The OSNA assay for CK19 mRNA was first introduced to our pathology department in June of 2010 as a routine method for analyzing of SLN in breast cancer patients. Between September 2010 and August 2011, 179 breast cancer patients from the first series were enrolled in this study to compare the OSNA analysis with the imprint smear cytology of the SLN.

The OSNA protocol consisted of homogenization of tissue in a mRNA-stabilizing solution (Lynorhag, pH 3.5 Sysmex®) and subsequent isothermal (65 °C) amplification of cytokeratin 19 (CK19) using the Lynoamp amplification kit (Sysmex®) through a reverse transcriptase amplification assay (RT-LAMP) in a gene amplification detector RD-100i (Sysmex®) in compliance with the protocol previously described by Tsujimoto et al. [3]. Lymph nodes were assessed as negative when there were fewer than 2.5 × 102 copies/μL of CK19 mRNA; positive (1+) when there were between 2.5 × 102 copies/μL and 5.0 × 103 copies/μL; and positive (2+) when there were more than 5.0 × 103 copies/μL [3]. Because some substances interfere with the RT-LAMP reaction, we always prepared the dilute solution of homogenized lymph node. The positive (i+) was determined positive under the inhibition of the RT-LAMP reaction, and CK19 mRNA was 250 copies/μL in the 10-time diluted solution. Positive (1+) was considered as micrometastasis and positive (2+), positive (i+) as macrometastasis [13].

2.4. Evaluation of Lymph Node Metastasis Using Imprint Smear Cytology

All nodes that stained blue or those with radioactive counts more than 50 times the background count were defined as SLNs. We omitted axillary dissection in the patients with no metastases in the SLN and performed axillary dissection on the patients with micro- or macrometastases in SLN. In the comparison study, a SLN was sliced into 2 mm thick sections. The technique of imprint smear cytology is as follows. Each fresh cut surface of nodes was imprinted on the slide glass to prepare smear, followed by fixation with 95% ethanol and Papanicolaou staining. After preparation of smear, all sliced tissues were used for the OSNA assay. Cytologists and pathologists diagnosed cancer metastasis using smears, independently of the OSNA assay. We regarded lymph node metastasis as positive when either carcinoma cells were microscopically detected or pancytokeratin, AE1/AE3 was demonstrated positive in atypical cells by IHC.

2.5. Statistical Analysis

JMP 8 (SAS Institute Inc., Cary, NC, USA) software was used for the statistical analysis in this study. For statistical processing, the Chi-square test and Fisher’s exact test were used for inter-group comparison (Table 2, Table 3, Table 4). Wilcoxon’s (non-parametric) test was used to compare the mean values for tumor size.

3. Results

3.1. Evaluation of Lymph Node Metastasis

As shown in Table 1, the age of the patients ranged from 23 to 90 years (mean 58.0), and the mean tumor diameter was 1.6 cm (range 0.1–10). Sixty-four patients (29.2%) were premenopausal and two-thirds (67.1%) of the patients had pathologically negative nodes. In terms of the biological markers, ER- and PgR-positive rates were 77.6 and 71.7%, respectively. HER2 positive rates were 15.5% and the p53 overexpression rate was 14.2%.

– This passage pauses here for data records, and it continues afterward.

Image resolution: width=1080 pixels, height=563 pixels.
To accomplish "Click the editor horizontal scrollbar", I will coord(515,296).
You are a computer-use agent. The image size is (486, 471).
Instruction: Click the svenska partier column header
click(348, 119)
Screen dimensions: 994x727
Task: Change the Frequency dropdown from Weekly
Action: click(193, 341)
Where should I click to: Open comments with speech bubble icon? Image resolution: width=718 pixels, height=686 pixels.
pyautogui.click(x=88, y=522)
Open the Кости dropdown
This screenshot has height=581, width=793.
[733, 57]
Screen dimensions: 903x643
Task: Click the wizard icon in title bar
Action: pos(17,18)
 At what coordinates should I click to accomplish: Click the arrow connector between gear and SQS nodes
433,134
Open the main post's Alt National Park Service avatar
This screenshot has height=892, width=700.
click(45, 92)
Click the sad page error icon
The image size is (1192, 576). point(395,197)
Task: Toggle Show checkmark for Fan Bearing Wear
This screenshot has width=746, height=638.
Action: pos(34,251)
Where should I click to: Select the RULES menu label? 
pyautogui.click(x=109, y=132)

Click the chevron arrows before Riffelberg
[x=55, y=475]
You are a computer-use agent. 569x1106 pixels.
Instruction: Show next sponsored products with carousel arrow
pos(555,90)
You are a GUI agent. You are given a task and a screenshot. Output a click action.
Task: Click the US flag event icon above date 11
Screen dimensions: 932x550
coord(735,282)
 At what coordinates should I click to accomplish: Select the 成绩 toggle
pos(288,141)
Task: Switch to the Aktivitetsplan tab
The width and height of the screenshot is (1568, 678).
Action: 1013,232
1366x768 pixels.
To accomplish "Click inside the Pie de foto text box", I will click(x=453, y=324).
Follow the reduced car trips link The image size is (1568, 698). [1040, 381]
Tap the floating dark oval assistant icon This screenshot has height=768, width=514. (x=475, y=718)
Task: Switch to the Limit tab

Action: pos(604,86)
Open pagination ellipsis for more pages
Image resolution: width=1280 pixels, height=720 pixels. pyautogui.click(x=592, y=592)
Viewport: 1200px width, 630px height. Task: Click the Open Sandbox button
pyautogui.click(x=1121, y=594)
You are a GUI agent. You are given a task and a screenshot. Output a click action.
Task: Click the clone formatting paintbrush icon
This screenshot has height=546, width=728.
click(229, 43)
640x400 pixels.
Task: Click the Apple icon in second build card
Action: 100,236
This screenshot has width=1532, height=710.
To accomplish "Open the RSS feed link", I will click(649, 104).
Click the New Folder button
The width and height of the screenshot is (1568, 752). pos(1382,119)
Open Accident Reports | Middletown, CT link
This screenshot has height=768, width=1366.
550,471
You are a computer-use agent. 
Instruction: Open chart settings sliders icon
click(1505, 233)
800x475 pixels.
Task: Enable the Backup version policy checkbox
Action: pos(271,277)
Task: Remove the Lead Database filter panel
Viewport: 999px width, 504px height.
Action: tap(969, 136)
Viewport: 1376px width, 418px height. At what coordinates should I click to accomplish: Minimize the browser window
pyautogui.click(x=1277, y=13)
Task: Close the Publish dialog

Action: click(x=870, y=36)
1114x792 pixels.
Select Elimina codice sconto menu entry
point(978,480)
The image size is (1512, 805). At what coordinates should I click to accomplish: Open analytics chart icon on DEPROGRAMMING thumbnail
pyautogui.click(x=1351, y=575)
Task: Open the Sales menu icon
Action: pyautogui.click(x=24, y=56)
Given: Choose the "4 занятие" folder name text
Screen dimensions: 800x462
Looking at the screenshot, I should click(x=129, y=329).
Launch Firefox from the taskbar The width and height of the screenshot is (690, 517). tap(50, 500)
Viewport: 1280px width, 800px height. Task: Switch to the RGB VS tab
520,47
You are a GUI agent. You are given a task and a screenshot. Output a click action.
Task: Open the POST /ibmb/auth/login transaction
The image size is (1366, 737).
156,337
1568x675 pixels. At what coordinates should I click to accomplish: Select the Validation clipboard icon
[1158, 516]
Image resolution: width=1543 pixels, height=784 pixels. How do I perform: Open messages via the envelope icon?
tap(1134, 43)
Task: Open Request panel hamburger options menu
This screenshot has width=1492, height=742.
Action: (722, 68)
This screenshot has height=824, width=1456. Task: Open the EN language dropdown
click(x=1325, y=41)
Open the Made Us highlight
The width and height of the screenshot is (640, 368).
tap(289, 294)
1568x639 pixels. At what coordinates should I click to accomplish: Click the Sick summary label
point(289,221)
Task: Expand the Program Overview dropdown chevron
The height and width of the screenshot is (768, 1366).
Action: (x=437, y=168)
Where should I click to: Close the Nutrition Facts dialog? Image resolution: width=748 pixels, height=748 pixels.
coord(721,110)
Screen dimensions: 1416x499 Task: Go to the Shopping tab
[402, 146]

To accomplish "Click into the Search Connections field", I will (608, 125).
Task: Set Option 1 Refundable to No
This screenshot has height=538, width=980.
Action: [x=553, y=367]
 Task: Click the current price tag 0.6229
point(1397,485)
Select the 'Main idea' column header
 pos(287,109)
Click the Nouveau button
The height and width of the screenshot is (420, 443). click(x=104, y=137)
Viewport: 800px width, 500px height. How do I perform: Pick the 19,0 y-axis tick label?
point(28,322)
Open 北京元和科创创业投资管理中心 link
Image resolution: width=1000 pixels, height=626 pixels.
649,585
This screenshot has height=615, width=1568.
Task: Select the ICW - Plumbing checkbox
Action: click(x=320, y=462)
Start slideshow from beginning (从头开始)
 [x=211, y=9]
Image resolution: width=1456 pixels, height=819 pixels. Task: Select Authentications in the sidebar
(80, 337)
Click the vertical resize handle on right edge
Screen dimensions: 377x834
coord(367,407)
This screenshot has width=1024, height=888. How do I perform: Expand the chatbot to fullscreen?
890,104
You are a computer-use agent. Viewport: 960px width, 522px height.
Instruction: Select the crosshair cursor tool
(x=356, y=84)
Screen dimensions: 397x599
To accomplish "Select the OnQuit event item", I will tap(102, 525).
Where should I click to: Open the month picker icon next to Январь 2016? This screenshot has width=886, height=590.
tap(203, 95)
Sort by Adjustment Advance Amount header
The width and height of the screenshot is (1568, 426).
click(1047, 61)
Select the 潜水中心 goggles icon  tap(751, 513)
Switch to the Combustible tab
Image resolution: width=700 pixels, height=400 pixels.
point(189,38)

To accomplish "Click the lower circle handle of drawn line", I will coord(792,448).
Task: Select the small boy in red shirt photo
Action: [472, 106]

One-third (38.4%) of the patients had pathologically positive nodes. Out of the 219 patients, SLNs of 179 cases with clinically negative node were examined by OSNA. The OSNA assay revealed a node-positive rate of 24.6% (44/179) (Table 1). Out of 44 OSNA positive cases, 16 cases (38.6%) had non-SLN metastasis.

Table 1. Patients’ characteristics in 219 breast cancer patients.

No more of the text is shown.